[Opening RECORD EXTRACTS section]
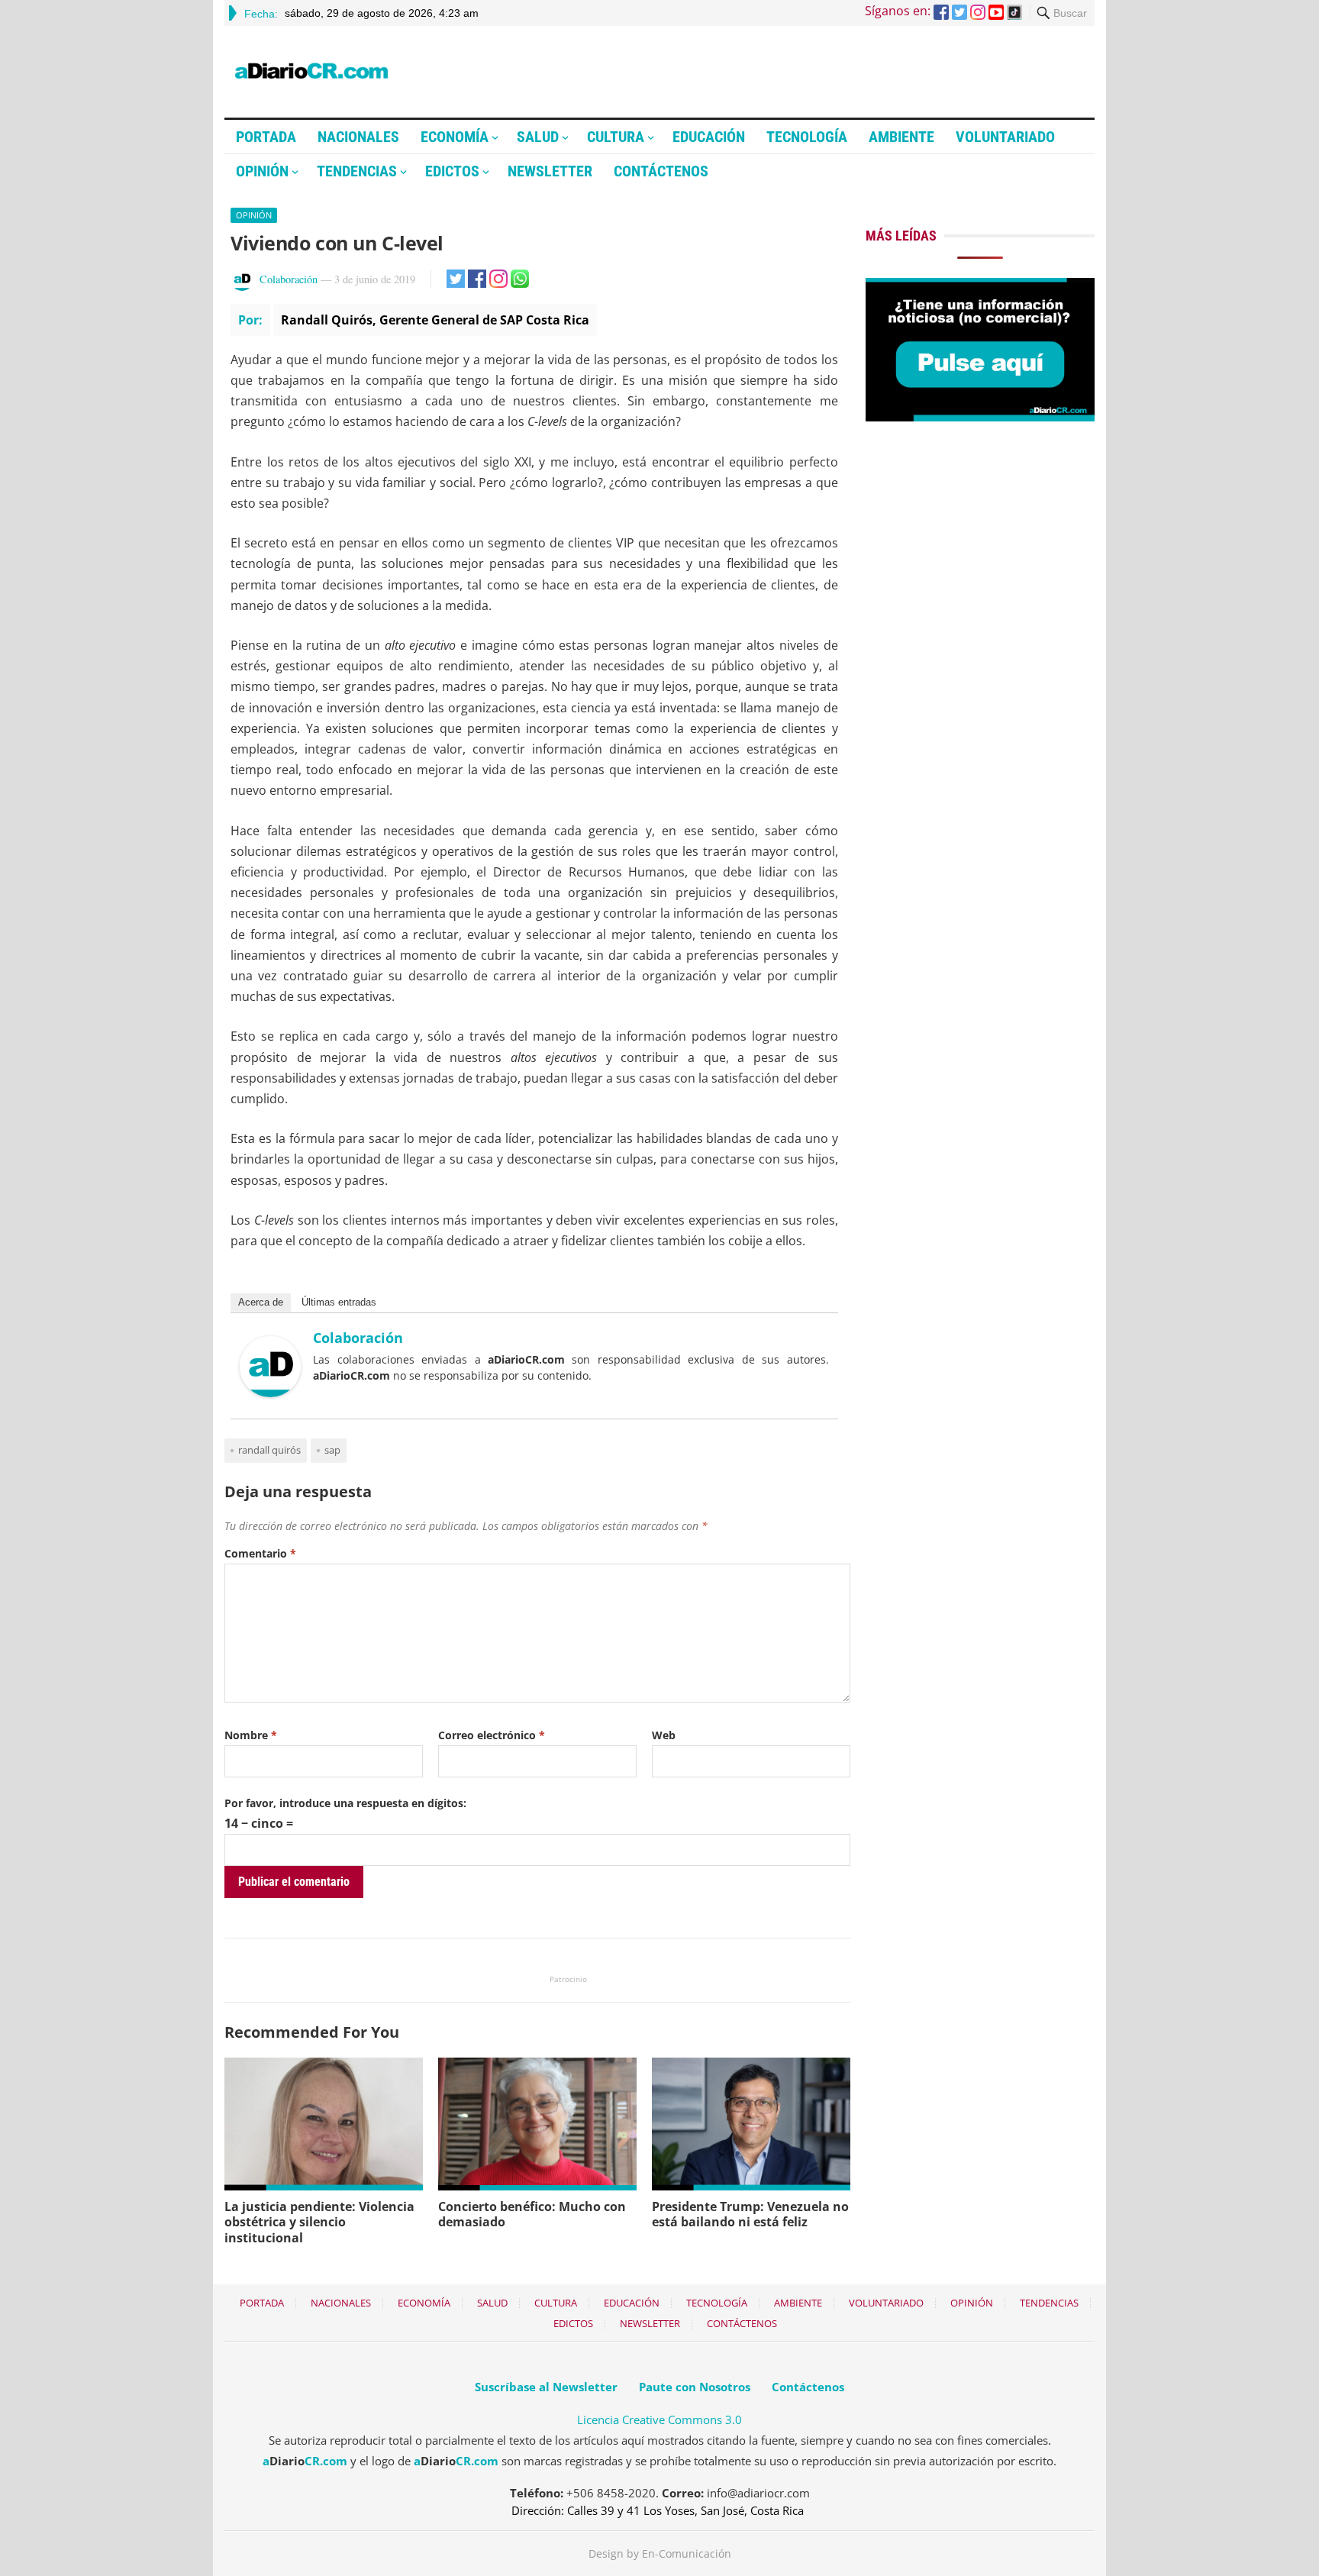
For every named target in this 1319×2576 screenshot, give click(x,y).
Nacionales (358, 137)
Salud (538, 137)
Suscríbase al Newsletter (546, 2386)
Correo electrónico (491, 1735)
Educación (708, 137)
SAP (332, 1450)
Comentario (260, 1553)
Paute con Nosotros (694, 2386)
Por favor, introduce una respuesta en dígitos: (345, 1803)
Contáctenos (661, 171)
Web (664, 1735)
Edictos (452, 171)
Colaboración (289, 279)
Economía (455, 137)
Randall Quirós (269, 1450)
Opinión (262, 171)
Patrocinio (568, 1979)
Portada (266, 137)
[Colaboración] (270, 1392)
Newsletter (550, 171)
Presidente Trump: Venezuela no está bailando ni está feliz (750, 2214)
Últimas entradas (339, 1302)
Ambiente (901, 137)
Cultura (615, 137)
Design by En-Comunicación (660, 2553)
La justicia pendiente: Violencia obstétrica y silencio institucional (319, 2222)
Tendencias (357, 171)
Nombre (250, 1735)
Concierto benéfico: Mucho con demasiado (532, 2214)
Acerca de (260, 1302)
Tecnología (806, 137)
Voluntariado (1005, 137)
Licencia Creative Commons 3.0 (659, 2419)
[Closing RECORD EXTRACTS section]
◆ **TASK INSTRUCTIONS**
Starting at the line that contains "Comentario (260, 1553)", write out every line through the last one in the data above, exactly as it stands.

◆ **ANSWER BOX**
Comentario (260, 1553)
Paute con Nosotros (694, 2386)
Por favor, introduce una respuesta en dígitos: (345, 1803)
Contáctenos (661, 171)
Web (664, 1735)
Edictos (452, 171)
Colaboración (289, 279)
Economía (455, 137)
Randall Quirós (269, 1450)
Opinión (262, 171)
Patrocinio (568, 1979)
Portada (266, 137)
[Colaboración] (270, 1392)
Newsletter (550, 171)
Presidente Trump: Venezuela no está bailando ni está feliz (750, 2214)
Últimas entradas (339, 1302)
Ambiente (901, 137)
Cultura (615, 137)
Design by En-Comunicación (660, 2553)
La justicia pendiente: Violencia obstétrica y silencio institucional (319, 2222)
Tendencias (357, 171)
Nombre (250, 1735)
Concierto benéfico: Mucho con demasiado (532, 2214)
Acerca de (260, 1302)
Tecnología (806, 137)
Voluntariado (1005, 137)
Licencia Creative Commons 3.0 (659, 2419)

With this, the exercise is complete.